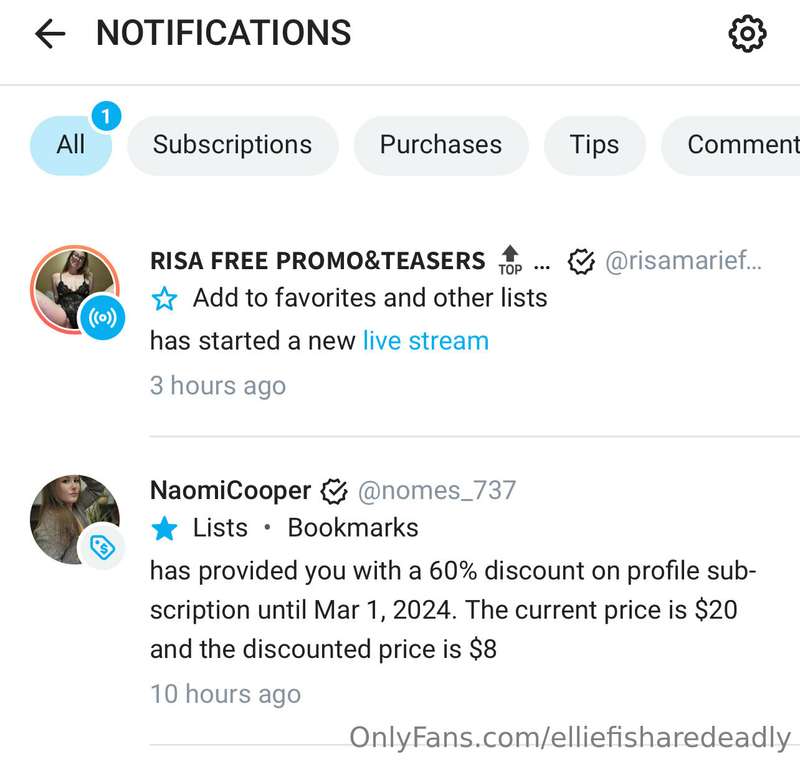800x762 pixels.
Task: Toggle the outlined favorites star for RISA
Action: 164,299
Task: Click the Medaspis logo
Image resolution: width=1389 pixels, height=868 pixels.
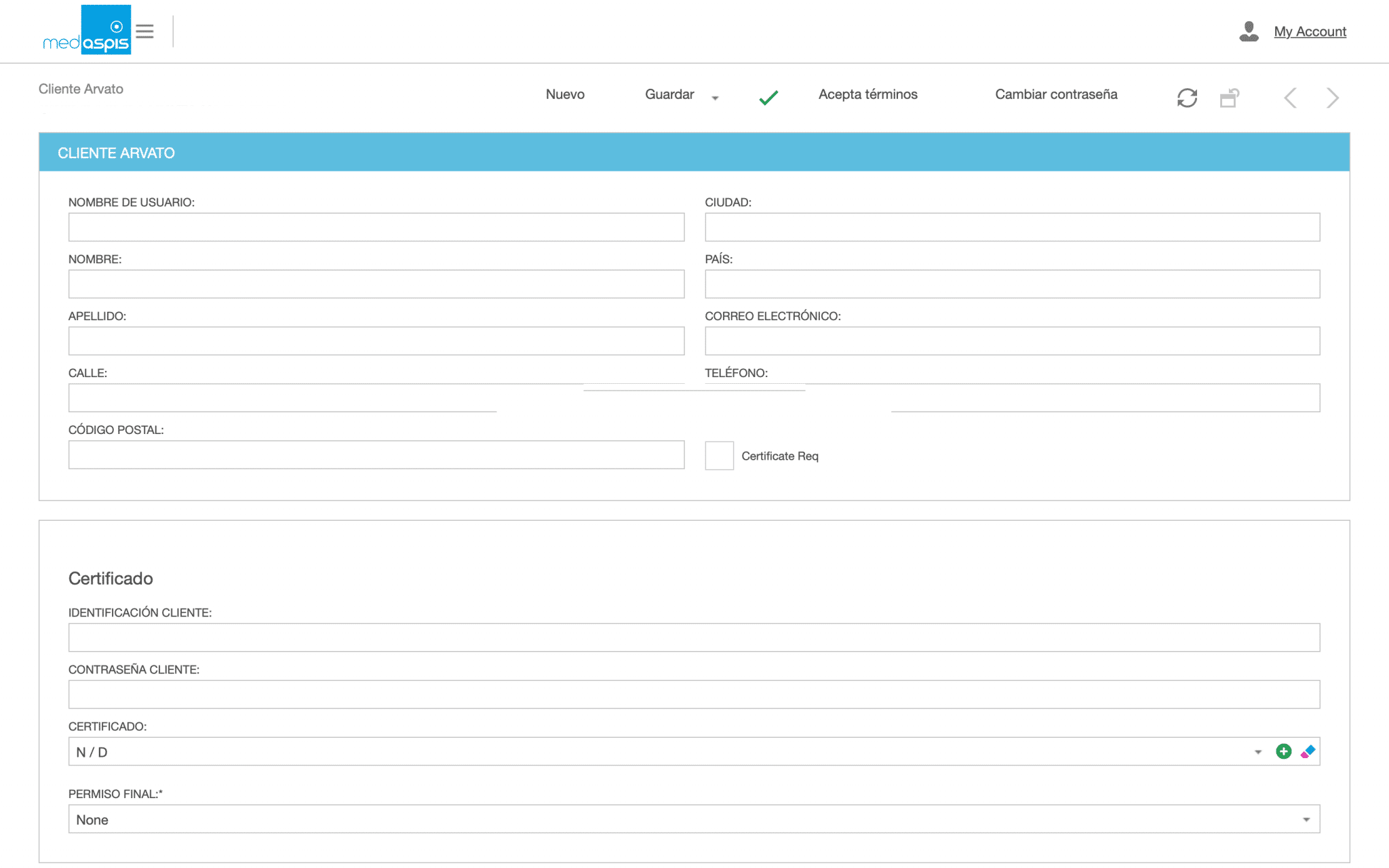Action: click(x=87, y=31)
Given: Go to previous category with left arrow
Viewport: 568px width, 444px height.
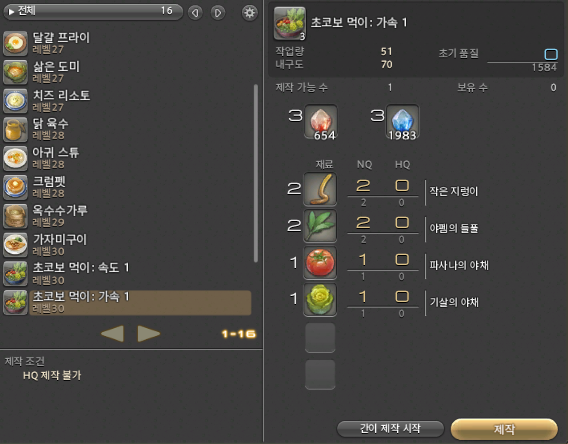Looking at the screenshot, I should (x=195, y=13).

—————

**Required work:**
Reproduce the records above word for word, leaving out the pictures.

**Written response:**
800x762 pixels.
Task: Toggle the outlined favorites star for RISA
Action: 164,299
Task: Click the Medaspis logo
Image resolution: width=1389 pixels, height=868 pixels.
Action: click(x=87, y=31)
Given: Go to previous category with left arrow
Viewport: 568px width, 444px height.
Looking at the screenshot, I should (x=195, y=13).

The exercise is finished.